This library contains implementations of the Levenshtein distance, Jaro-Winkler and Soundex algorithms written in Go (golang). Other algorithms related with string metrics (or string similarity, whatever) are welcome.
func WagnerFischer(a, b string, icost, dcost, scost int) int
The Wagner-Fischer algorithm for calculating the Levenshtein distance. It runs on O(mn) and needs O(2m) space where m is the size of the smallest string. This is kinda optimized so it should be used in most cases.
The first two parameters are the two strings to be compared. The last three parameters are the insertion cost, the deletion cost and the substitution cost. These are normally defined as 1, 1 and 2.
smetrics.WagnerFischer("POTATO", "POTATTO", 1, 1, 2)

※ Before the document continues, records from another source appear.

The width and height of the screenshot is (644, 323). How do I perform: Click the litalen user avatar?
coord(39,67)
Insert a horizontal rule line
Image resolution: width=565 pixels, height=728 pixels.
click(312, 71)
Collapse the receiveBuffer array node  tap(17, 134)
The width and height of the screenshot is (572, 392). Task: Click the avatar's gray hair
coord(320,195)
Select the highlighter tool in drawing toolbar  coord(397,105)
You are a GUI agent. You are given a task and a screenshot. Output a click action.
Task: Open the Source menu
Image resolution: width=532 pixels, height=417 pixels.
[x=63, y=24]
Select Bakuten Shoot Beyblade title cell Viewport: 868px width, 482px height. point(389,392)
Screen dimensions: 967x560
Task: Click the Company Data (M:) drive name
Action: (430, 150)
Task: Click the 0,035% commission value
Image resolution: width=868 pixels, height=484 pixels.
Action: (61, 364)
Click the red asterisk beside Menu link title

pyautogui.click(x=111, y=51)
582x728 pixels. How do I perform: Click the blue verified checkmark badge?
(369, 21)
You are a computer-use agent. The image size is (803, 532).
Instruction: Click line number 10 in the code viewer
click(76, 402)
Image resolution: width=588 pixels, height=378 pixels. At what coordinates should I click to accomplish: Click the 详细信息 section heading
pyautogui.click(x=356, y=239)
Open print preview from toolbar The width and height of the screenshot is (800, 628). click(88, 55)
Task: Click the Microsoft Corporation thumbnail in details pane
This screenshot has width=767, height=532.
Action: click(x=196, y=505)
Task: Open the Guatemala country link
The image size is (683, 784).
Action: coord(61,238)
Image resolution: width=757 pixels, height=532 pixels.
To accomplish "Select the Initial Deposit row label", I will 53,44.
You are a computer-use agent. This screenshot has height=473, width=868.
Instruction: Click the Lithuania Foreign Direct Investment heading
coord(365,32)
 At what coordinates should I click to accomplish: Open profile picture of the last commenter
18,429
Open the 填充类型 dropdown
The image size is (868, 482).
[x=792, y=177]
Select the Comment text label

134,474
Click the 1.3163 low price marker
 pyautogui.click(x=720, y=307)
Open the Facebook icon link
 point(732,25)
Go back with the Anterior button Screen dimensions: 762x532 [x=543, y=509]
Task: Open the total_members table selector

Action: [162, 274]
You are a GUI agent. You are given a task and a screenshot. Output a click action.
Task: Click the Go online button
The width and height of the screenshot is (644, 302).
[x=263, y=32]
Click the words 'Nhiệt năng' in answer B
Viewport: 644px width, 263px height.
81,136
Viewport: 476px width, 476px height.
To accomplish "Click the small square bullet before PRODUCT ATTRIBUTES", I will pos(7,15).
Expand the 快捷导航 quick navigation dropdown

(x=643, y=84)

>> 1, delete the second T on POTATTO
smetrics.WagnerFischer("MOUSE", "HOUSE", 2, 2, 4)
>> 4, substitute M for H
func Ukkonen(a, b string, icost, dcost, scost int) int
The Ukkonen algorithm for calculating the Levenshtein distance. The algorithm is described here. It runs on O(t . min(m, n)) where t is the actual distance between strings a and b, so this version should be preferred over the WagnerFischer for strings very similar. In practice, it's slower most of the times. It needs O(min(t, m, n)) space.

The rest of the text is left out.